STORED DATA:
—————

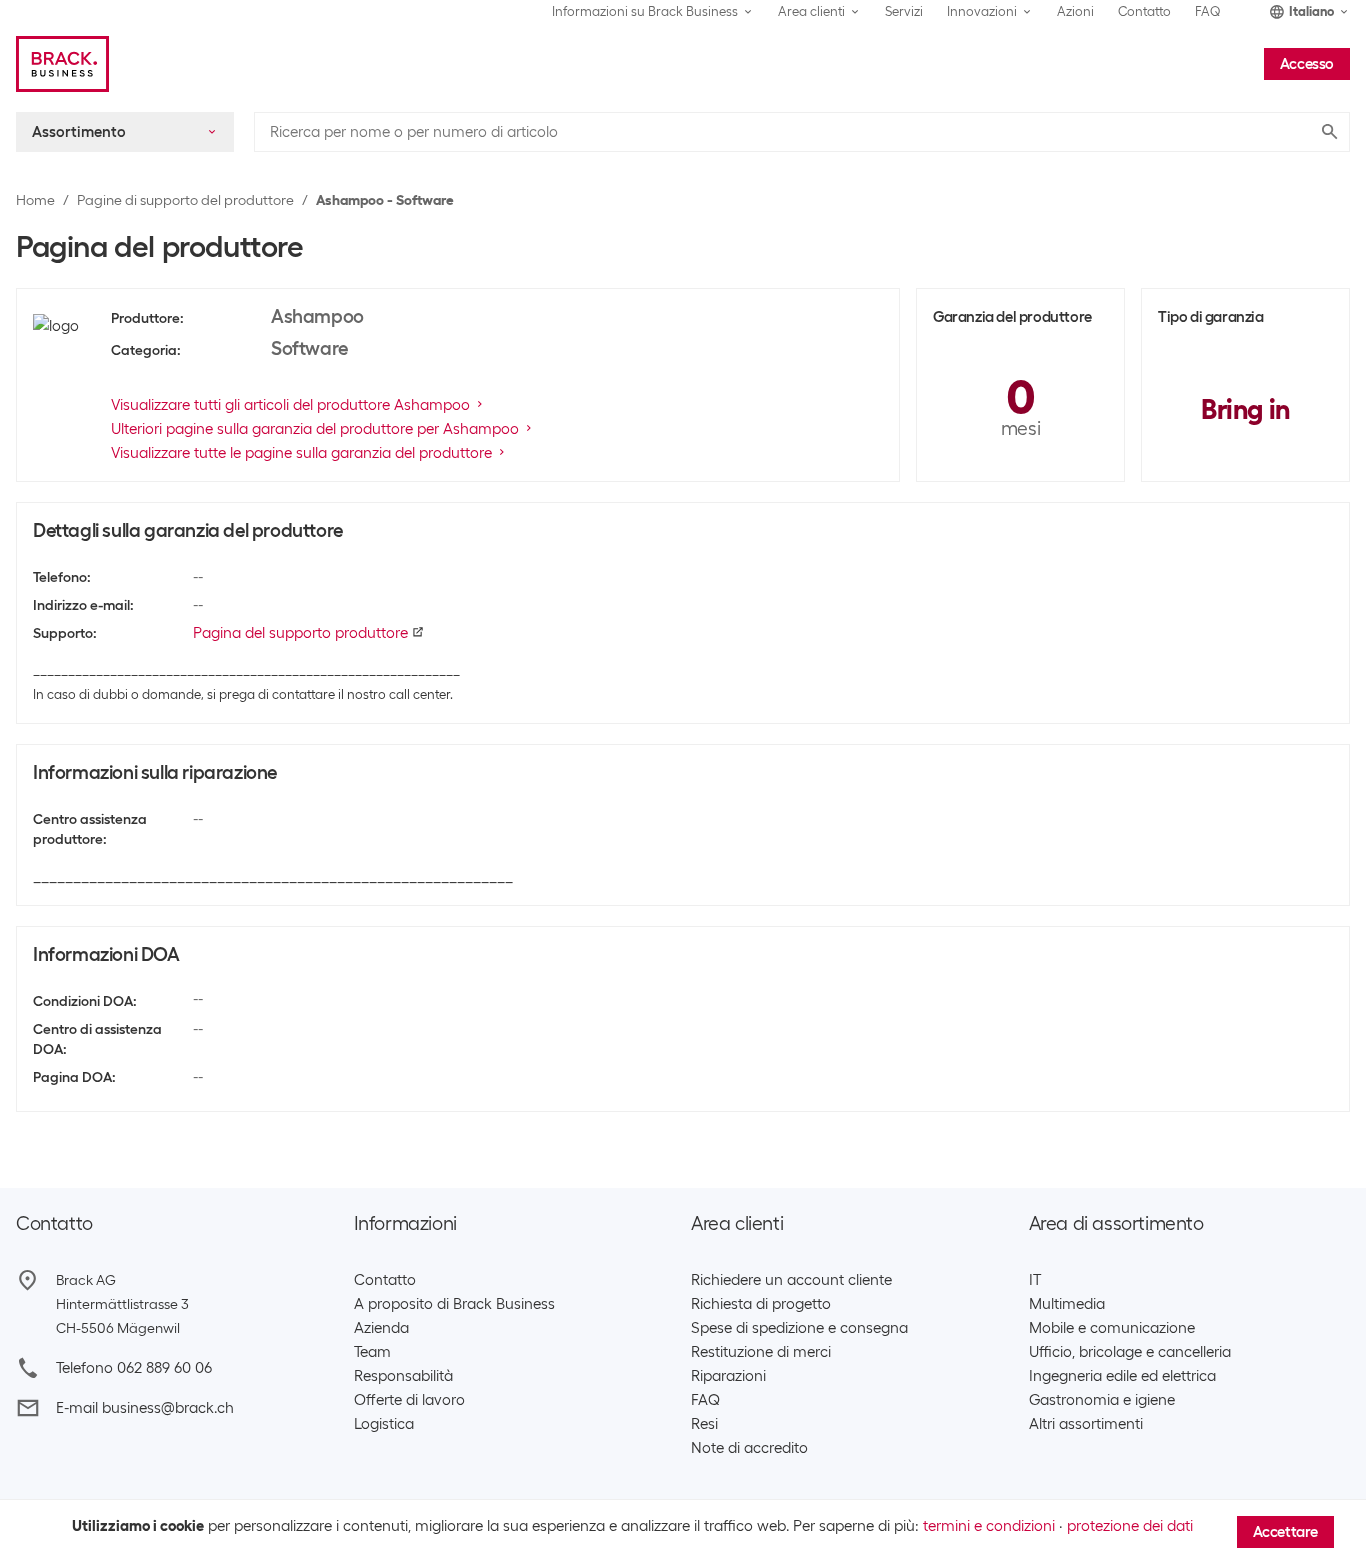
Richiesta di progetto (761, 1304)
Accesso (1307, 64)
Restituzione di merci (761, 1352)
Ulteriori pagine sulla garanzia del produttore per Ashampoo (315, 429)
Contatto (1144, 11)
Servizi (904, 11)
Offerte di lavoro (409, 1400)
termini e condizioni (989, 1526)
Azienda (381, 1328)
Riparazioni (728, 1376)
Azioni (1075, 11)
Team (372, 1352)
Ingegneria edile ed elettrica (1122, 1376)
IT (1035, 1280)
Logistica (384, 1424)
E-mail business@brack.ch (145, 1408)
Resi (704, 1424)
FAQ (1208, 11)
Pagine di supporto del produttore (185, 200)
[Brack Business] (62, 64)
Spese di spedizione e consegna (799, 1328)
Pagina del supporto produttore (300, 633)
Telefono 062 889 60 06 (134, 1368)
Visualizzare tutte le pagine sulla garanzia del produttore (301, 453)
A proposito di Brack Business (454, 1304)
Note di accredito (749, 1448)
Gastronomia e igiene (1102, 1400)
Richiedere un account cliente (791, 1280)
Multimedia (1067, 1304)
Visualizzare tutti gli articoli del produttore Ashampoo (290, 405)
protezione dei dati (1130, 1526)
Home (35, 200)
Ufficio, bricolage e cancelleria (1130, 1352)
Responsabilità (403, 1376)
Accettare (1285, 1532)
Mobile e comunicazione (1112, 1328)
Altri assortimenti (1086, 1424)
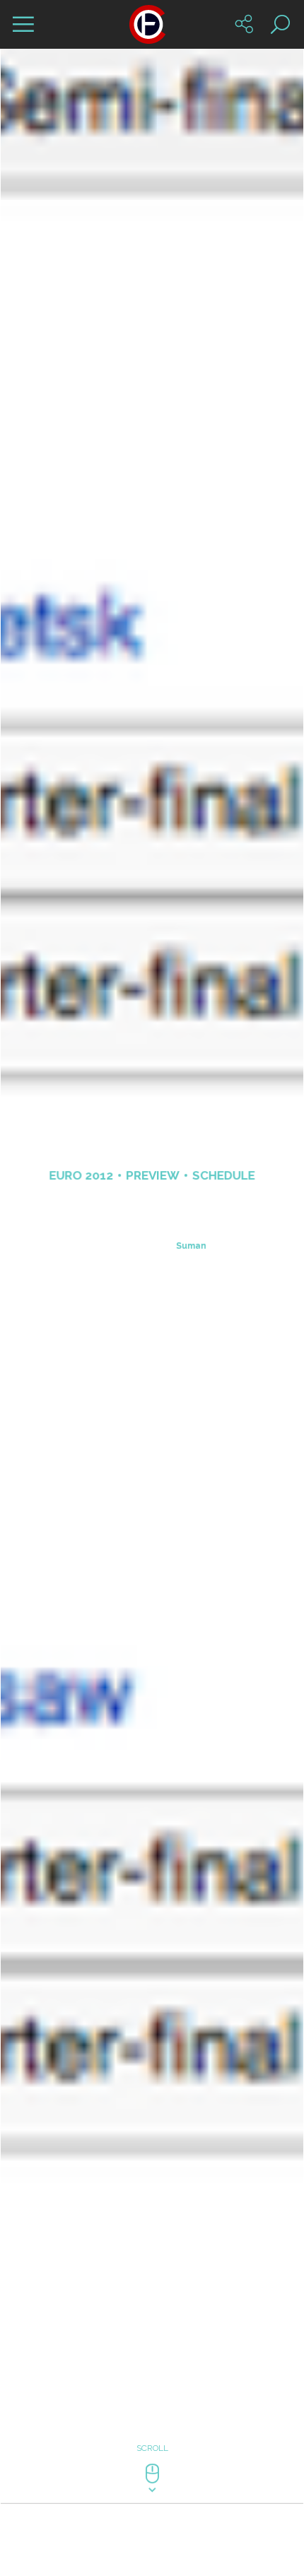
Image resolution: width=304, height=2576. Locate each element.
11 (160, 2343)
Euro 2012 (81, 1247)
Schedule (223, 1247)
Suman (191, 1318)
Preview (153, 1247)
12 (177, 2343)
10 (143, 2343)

—————

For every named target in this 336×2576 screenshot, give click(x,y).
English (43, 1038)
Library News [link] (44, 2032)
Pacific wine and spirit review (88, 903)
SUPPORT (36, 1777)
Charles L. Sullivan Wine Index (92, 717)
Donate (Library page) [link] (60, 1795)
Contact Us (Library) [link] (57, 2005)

—————

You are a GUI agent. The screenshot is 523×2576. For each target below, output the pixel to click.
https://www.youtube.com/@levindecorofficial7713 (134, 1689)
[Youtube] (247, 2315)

—————

Using the records above, list each line that includes "Ashampoo".

RESPONSE TO THIS EXERCISE:
Ulteriori pagine sulla garanzia del produttore per Ashampoo (315, 429)
Visualizzare tutti gli articoli del produttore Ashampoo (290, 405)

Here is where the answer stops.